Of close pertinence to climate engineering is the systematic linear and quadratic nonlinear relationships between the response and the radiative perturbation to the climate system, both being representable by the linear response function (LRF) of the system. By knowing the LRF one would have not only a powerful tool to infer the optimal radiative perturbation to regulate the climate response, but also a means to study the internal dynamical modes of the unperturbed system. We have recently made attempts to estimate the LRF of a coupled climate model, aided by Green’s function experiments wherein every representative location is probed with an isolated forcing. However, estimating the LRF through Green’s function approach is an inverse problem, often suffering the problems of ill-posedness. Thus, searching for a climate engineering solution to reduce the anthropogenic climate change effects presents both a computational and theoretical challenge.
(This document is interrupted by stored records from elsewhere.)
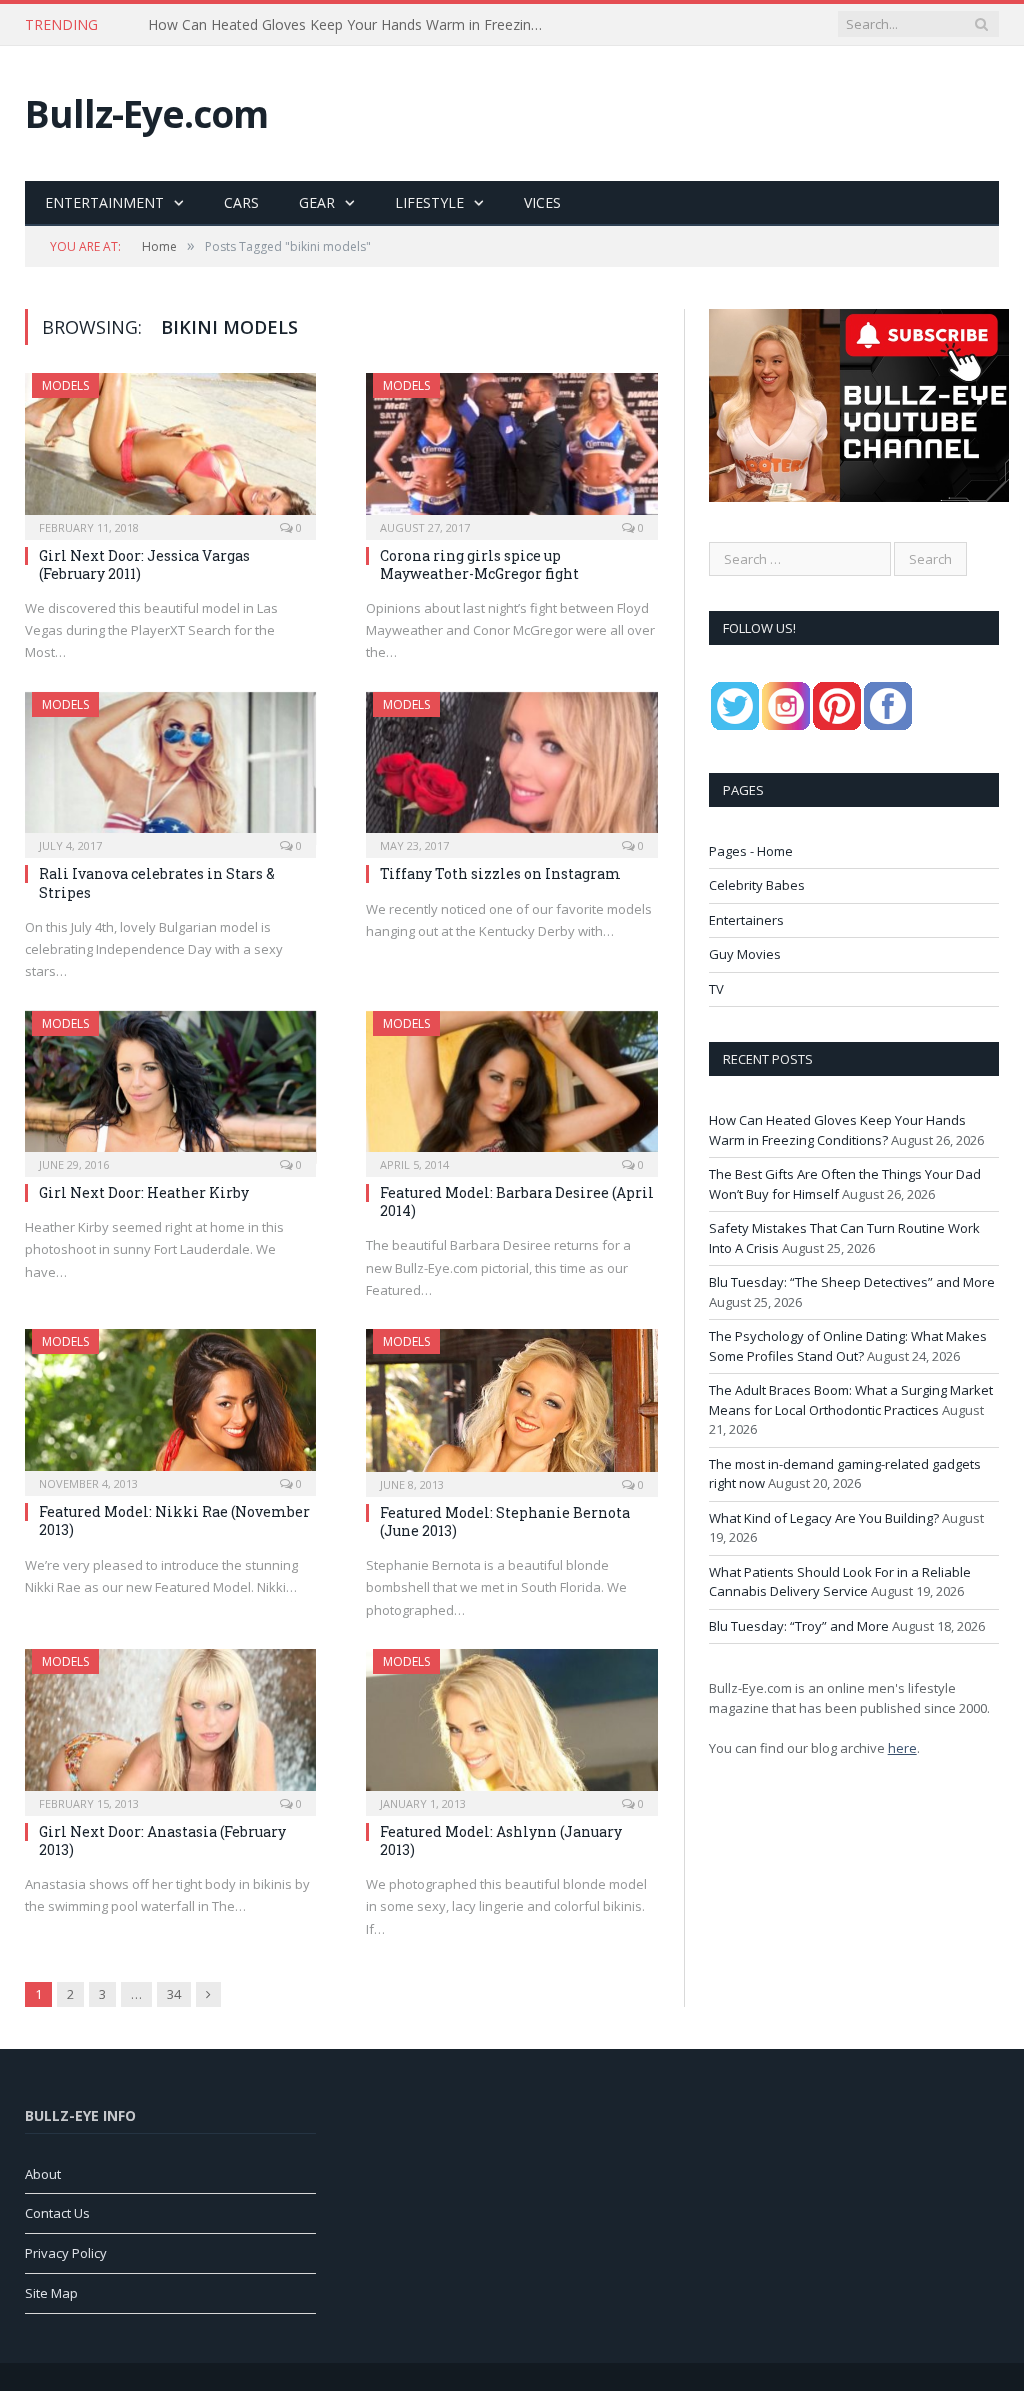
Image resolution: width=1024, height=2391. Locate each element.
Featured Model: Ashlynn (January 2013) (501, 1840)
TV (716, 989)
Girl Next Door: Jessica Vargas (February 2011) (144, 564)
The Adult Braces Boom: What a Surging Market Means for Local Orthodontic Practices (851, 1400)
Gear (317, 202)
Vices (542, 202)
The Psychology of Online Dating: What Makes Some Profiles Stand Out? (848, 1346)
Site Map (51, 2293)
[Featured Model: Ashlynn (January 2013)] (511, 1726)
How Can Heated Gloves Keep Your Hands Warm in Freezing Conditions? (837, 1130)
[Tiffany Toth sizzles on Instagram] (511, 769)
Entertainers (746, 920)
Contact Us (57, 2213)
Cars (241, 202)
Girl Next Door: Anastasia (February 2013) (162, 1840)
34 (174, 1994)
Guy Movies (745, 954)
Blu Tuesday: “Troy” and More (799, 1626)
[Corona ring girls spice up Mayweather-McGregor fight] (511, 450)
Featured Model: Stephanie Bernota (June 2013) (505, 1521)
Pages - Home (751, 851)
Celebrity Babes (757, 885)
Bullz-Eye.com (146, 113)
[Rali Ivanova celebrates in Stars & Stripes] (170, 769)
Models (65, 385)
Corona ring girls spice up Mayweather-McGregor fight (479, 564)
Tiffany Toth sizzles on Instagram (500, 873)
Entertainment (104, 202)
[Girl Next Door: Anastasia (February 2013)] (170, 1726)
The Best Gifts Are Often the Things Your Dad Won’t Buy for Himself (353, 25)
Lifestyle (429, 202)
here (902, 1748)
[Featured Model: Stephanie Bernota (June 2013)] (511, 1406)
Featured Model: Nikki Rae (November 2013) (174, 1520)
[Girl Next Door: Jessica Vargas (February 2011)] (170, 450)
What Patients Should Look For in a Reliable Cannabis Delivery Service (840, 1582)
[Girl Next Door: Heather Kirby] (170, 1087)
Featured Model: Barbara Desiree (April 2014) (517, 1201)
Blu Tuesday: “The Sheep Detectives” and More (852, 1282)
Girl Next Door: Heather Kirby (144, 1192)
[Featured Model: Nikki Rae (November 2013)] (170, 1406)
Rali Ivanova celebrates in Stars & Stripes (157, 882)
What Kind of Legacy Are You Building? (824, 1518)
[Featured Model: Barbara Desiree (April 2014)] (511, 1088)
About (43, 2174)
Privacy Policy (66, 2253)
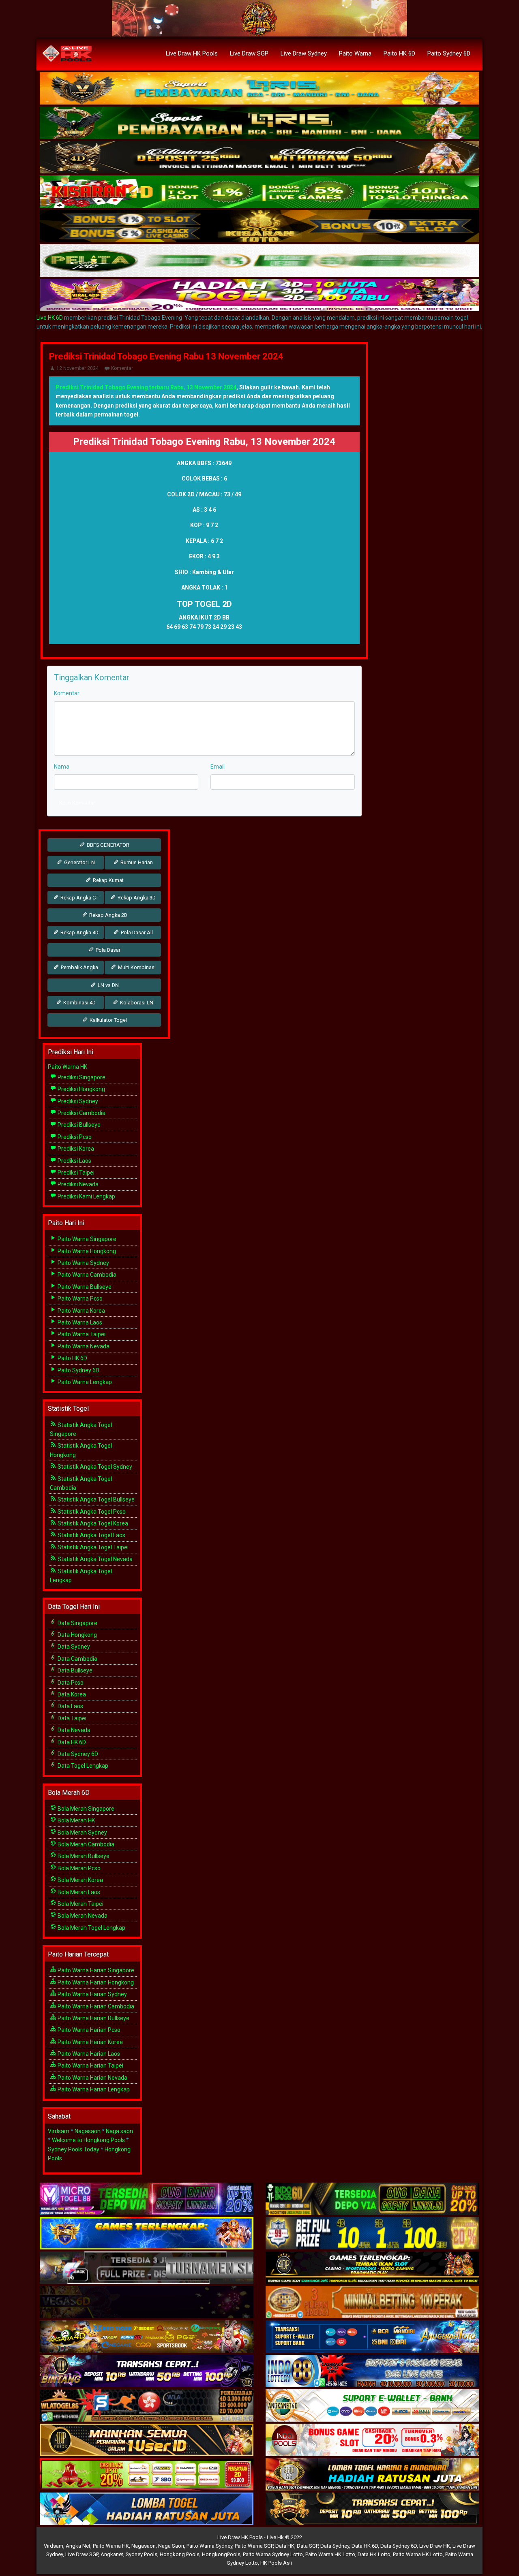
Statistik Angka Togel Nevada (94, 1559)
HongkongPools (221, 2554)
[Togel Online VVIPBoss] (259, 88)
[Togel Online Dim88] (259, 123)
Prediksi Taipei (75, 1172)
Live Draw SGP (249, 53)
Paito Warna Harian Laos (88, 2054)
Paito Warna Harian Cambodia (95, 2006)
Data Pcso (70, 1682)
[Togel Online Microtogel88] (146, 2199)
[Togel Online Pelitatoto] (259, 261)
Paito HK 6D (399, 53)
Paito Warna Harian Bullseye (92, 2018)
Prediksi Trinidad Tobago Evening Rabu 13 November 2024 (166, 356)
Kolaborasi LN (136, 1003)
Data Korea (71, 1694)
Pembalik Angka (79, 967)
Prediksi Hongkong (80, 1089)
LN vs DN (108, 985)
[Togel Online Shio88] (372, 2475)
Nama (61, 766)
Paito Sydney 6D (448, 53)
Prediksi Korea (75, 1148)
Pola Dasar (107, 950)
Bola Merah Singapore (85, 1808)
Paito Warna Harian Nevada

One possible solution to this ill-posed inverse problem is through regularization with a machine learning setup linking climate system perturbations and responses. In this study, we develop a Convolutional Neural Network (CNN) to deal with the imagery system response data and achieve the regularized inversion. We train the CNN with the ensemble data from the Green’s function experiments. Assisted by a densification approach, the developed CNN model can predict the pattern of the forcing that is responsible for the climate response for different scenarios that have not been seen by the CNN during training and validation. This promising result provides a proof-of-concept and a strategy for acquiring the optimal forcing for negating the climate change effects.